東京都議会公明党の推進で、都のがん対策は全国トップクラスです。目前に迫った都議選では、都立病院への最先端医療機器の整備、受動喫煙防止条例の制定などを掲げ、さらなる充実をめざしています。そこで、医療体制の強化、がん患者の就労支援など、都議会公明党がリードしてきた具体的な成果を紹介します。
■拠点病院36カ所整備
☆緩和ケアなど充実 死亡率は10年で17%減
質の高いがん医療を提供する拠点病院は現在、国と都の指定病院を合わせて都内36カ所に広がっています。

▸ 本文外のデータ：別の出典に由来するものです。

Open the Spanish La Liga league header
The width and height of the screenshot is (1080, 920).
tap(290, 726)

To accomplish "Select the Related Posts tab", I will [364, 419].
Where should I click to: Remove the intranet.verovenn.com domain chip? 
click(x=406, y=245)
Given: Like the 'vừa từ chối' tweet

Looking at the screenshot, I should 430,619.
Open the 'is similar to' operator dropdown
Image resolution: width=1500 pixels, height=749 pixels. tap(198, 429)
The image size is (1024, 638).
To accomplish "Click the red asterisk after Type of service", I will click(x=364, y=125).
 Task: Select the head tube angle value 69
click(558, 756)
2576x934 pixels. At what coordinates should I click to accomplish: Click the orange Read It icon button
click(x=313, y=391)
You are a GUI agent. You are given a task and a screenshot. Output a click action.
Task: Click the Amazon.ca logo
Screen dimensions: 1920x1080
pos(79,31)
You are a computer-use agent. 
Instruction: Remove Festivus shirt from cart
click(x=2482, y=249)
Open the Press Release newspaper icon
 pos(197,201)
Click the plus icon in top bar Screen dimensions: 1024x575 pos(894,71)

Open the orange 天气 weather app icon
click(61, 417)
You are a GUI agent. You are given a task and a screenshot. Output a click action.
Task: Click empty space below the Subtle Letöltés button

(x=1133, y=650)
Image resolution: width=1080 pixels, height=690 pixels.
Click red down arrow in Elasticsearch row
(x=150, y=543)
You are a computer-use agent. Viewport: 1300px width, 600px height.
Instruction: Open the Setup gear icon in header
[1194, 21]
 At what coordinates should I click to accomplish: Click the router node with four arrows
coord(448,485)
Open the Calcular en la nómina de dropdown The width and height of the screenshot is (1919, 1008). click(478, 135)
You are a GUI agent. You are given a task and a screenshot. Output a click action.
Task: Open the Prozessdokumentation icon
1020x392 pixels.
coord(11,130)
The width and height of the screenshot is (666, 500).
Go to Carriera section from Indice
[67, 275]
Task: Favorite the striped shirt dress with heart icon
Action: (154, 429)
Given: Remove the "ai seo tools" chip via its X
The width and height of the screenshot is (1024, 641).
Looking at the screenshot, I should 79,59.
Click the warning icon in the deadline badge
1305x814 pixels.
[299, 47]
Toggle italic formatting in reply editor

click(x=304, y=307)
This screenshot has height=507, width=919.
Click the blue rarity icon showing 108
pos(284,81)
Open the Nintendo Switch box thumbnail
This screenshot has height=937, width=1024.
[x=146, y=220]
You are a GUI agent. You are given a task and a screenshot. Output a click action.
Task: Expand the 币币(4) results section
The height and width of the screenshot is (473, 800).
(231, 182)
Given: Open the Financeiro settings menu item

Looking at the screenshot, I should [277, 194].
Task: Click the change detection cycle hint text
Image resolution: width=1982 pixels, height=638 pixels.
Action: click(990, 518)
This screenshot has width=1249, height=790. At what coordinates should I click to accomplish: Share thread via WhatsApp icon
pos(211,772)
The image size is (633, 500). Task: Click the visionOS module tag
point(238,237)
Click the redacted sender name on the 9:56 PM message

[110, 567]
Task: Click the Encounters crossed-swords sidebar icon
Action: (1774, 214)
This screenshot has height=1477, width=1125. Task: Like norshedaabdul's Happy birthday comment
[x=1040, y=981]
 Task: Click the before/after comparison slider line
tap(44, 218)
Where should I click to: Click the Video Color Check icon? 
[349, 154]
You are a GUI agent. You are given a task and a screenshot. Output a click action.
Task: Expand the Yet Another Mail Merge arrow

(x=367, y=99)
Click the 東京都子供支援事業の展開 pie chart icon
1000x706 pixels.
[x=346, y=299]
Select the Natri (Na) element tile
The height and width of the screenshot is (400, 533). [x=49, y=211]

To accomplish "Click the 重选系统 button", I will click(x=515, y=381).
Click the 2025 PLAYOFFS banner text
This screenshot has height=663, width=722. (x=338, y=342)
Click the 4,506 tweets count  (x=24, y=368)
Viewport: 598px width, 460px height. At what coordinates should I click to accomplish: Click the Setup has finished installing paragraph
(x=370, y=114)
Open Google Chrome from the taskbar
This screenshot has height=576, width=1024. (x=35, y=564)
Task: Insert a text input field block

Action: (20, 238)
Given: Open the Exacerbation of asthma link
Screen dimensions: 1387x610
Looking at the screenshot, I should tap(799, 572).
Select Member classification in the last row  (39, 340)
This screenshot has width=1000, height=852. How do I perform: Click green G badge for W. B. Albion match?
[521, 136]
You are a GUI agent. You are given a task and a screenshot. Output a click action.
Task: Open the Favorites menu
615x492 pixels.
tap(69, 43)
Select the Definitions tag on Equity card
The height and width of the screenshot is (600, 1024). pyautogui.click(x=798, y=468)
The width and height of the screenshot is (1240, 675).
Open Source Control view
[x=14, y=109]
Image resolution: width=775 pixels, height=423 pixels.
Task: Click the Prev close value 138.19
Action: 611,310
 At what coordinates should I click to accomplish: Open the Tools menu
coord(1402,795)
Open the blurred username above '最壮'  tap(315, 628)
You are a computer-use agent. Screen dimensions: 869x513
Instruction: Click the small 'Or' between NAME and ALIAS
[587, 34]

中でも、都の中核施設と位置付けられている都立駒込病院(文京区)には、放射線を患部にピンポイントで当てる「サイバーナイフ」など、高精度の放射線治療装置3台を2011年度に全国で初めて導入。年間で延べ約1万人の患者が治療を受けています。
また、全ての拠点病院には「がん相談支援センター」が設置されており、患者や家族らの相談に無料で応じています。このうち、日本医科大学付属病院(文京区)では休日も対応し、東邦大学医療センター大森病院(大田区)と帝京大学医学部付属病院(板橋区)は夜間(曜日限定)も応じています。
がんの痛みやつらさを和らげる緩和ケアの普及へ、がん診療に携わる医師を対象に研修会を開き、これまでに1万1957人(16年度末)の医師が修了しました。患者の生活の質を高めるために、治療現場でのさらなる普及をめざしています。
こうした取り組みによって、都の75歳未満のがん死亡率は、05年の人口10万人当たり93.9人から15年には77.9人となり、05年を基準とすると10年間で17%減少しています。
■小児、AYA世代 支える
☆診断ハンドブック全国に周知
小児がんは、成人と比べて専門的な医療機関でないと診断や治療が難しいとされています。そこで都議会公明党は、小児がん対策の強化を一貫してリード。都内13カ所の病院に専門医の配置も実現させました。
さらに都は15年1月、小児がんを診断する際のポイントを記載した「診断ハンドブック」を作成し、地域の病院や診療所などに1万7000部を配布。同ハンドブックによって専門医の診断につながるなど、早期発見や治療の向上に役立っています。
今月6日の参院厚生労働委員会では、公明党の山本香苗さんの質問に対し、厚労省側は都の診断ハンドブックが非常に有用として、「都と相談しながら全国の一般小児科への周知に努めたい」と答弁しました。
一方、他党に先駆け、思春期から若年成人を指すAYA世代のがん患者支援を訴えているのが公明党です。都は17年度中に策定する次期がん対策推進計画で、患者支援を初めて明記する方針です。
■就労支援へ助成制度
☆がん教育普及めざし協議会
医療の進歩によって、働きながら通院治療するがん患者が増えています。そこで都は14年度に、治療と仕事の両立支援に取り組む企業を表彰する制度を創設。16年度までに25社が表彰されています。
また今年6月からは、がん患者の就労や職場復帰に配慮する企業への助成制度(就業支援事業)を、都道府県で初めて導入しました。具体的には、がん患者らを新たに採用し、6カ月以上の雇用を続けた場合に1人当たり最大60万円の奨励金を支給。また、治療のために休職した従業員の復職を支援し、その後6カ月以上の雇用を継続した場合に1人当たり30万円を助成します。
女性特有のがん対策では、東京都がん検診センター(府中市)にデジタルマンモグラフィーを搭載した乳がん検診車を導入し、より細部にわたる画像分析が可能となりました。同センターが行う日帰りがんドックのコースのうち、子宮がん検診も拡充されています。
また都は、がん教育にも力を入れています。教育を受けた子どもが保護者に検診を勧めることにつながり、受診率の向上も期待されます。都は6月中に専門医と医師会、学校、行政関係者らでつくる「がん教育推進協議会」を設置。今後、学校でのがん教育の普及をめざします。